27 gennaio 1945: 70 anni fa, si aprirono i cancelli di aushwitz, e per milioni di persone fu la fine di un incubo, il ritorno alla vita, alla libertà; mentre per il mondo intero si aprirono gli occhi sull’orrore dei campi di concentramento e sull’eccidio perpetrato ai danni di milioni di persone, soprattutto ebrei…La follia nazista aveva terminato le sue efferatezze, ma i segni di quanto accaduto, sarebbe rimasto indelebile, nella mente e sui volti dei sopravvissuti, ma anche di tante generazioni successive.

E così si decise di celebrare una giornata della memoria, proprio per non dimenticare l’orrore di quello che fu definito l’olocausto: e fu scelto proprio quel giorno in cui il 27 gennaio appunto, le truppe sovietiche entrarono nel campo di concentramento di Aushwitz, scoprendone gli orrori…L’apertura dei cancelli di Auschwitz mostrò al mondo intero non solo molti testimoni della tragedia ma anche gli strumenti di tortura e di annientamento utilizzati dentro a quel lager nazista.

La data del 27 gennaio in ricordo della Shoah, lo sterminio del popolo ebraico, è indicata quale data ufficiale agli stati membri dell’ONU, in seguito alla risoluzione del 1º novembre 2005.

Da allora, sono passati 70 anni e di quei sopravvissuti ne restano in vita pochi…ma restano le testimonianze, che sono passate di padre in figlio, ma anche attraverso ricordi, conferenze, incontri in gior per il mondo, nelle scuole, nelle piazze, per non dimenticare…

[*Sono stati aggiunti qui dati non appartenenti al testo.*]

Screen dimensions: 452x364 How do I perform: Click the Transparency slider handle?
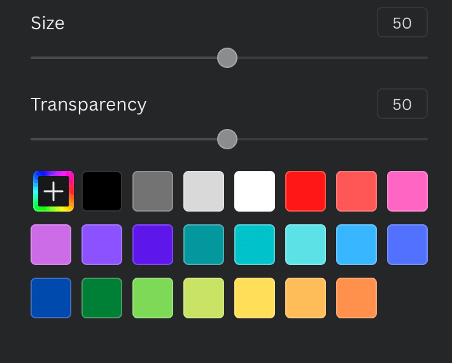click(227, 139)
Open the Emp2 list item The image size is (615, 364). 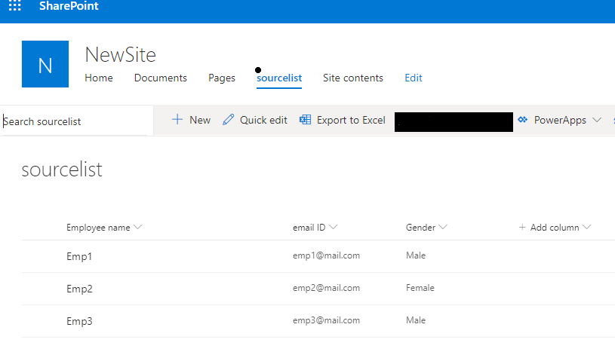80,289
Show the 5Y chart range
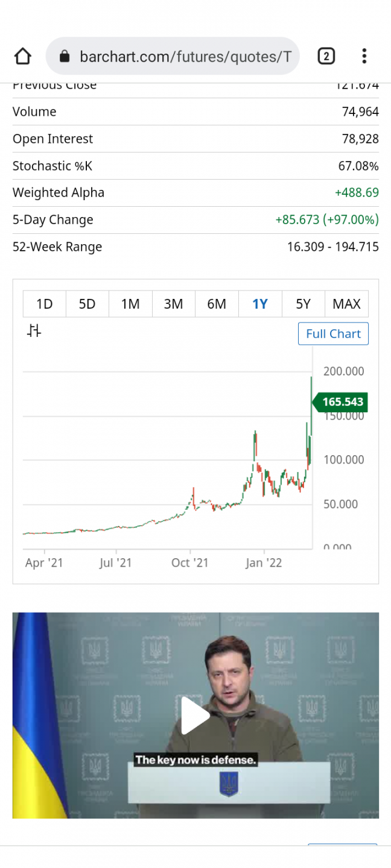 tap(303, 304)
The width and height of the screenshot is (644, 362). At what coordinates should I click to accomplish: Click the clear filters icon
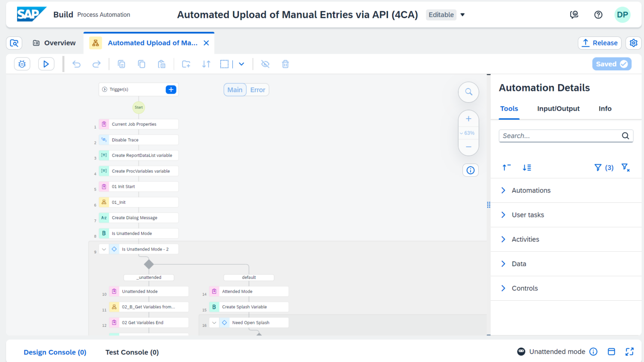click(626, 168)
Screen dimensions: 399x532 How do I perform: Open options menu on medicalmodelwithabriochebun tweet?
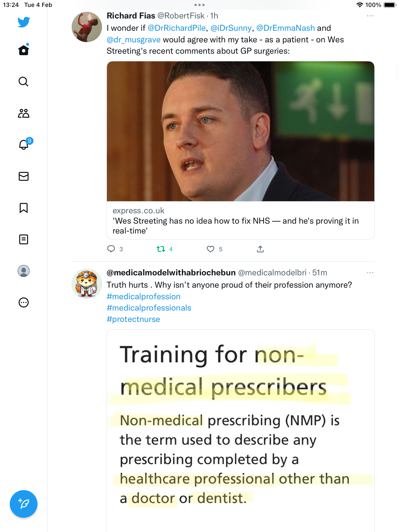coord(370,273)
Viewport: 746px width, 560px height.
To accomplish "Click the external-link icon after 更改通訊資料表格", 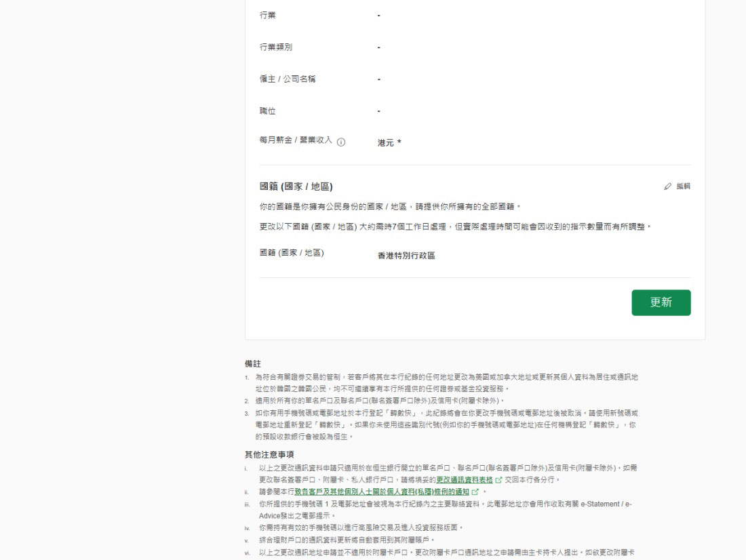I will click(498, 479).
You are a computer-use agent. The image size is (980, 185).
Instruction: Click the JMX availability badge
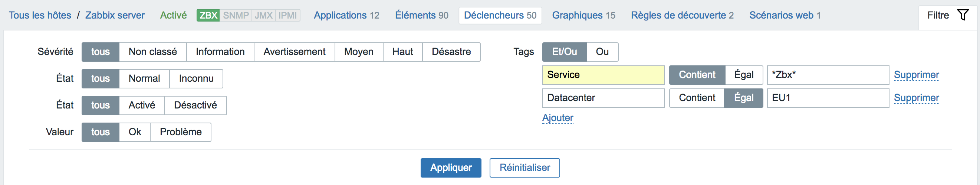click(264, 15)
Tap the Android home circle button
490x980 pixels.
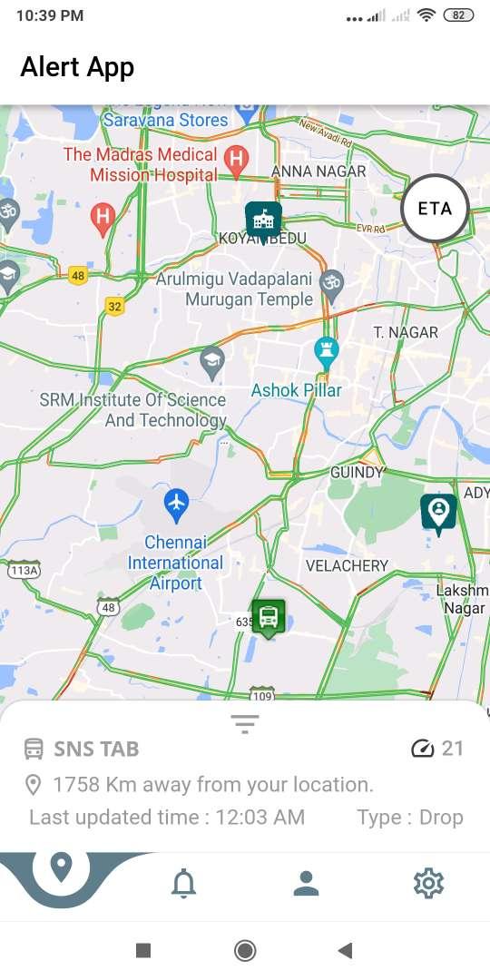pos(245,951)
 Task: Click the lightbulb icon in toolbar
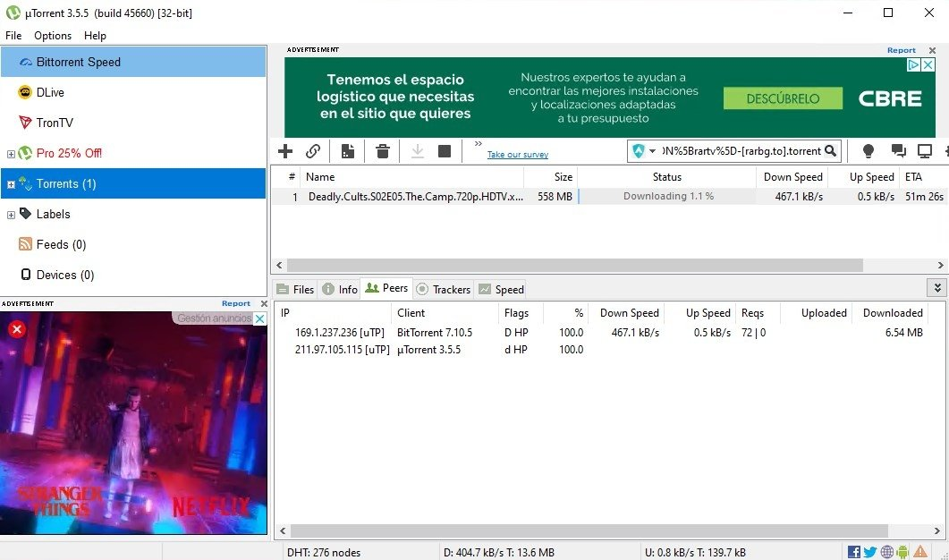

tanti gli esempi e gli emblemi, che vengono ripresi in questa giornata, nei punti in cui ci si sofferma per riflettere, guardando indietro nel tempo, a quei fatti: tra questi, il romanzo-memoria di primo levi, “se questo è un uomo”, in cui racconta della sua permanenza in un campo di concentramento.

“Più giù di così non si può andare: condizione umana più misera non c’è, e non è pensabile. Nulla più è nostro: ci hanno tolto gli abiti, le scarpe, anche i capelli; se parleremo, non ci ascolteranno, e se ci ascoltassero, non ci capirebbero. Ci toglieranno anche il nome: e se vorremo conservarlo, dovremo trovare in noi la forza di farlo, di fare sì che dietro al nome, qualcosa ancora di noi, di noi quali eravamo, rimanga.

Distruggere l’uomo è difficile, quasi quanto crearlo: non è stato agevole, non è stato breve, ma ci siete riusciti, tedeschi.”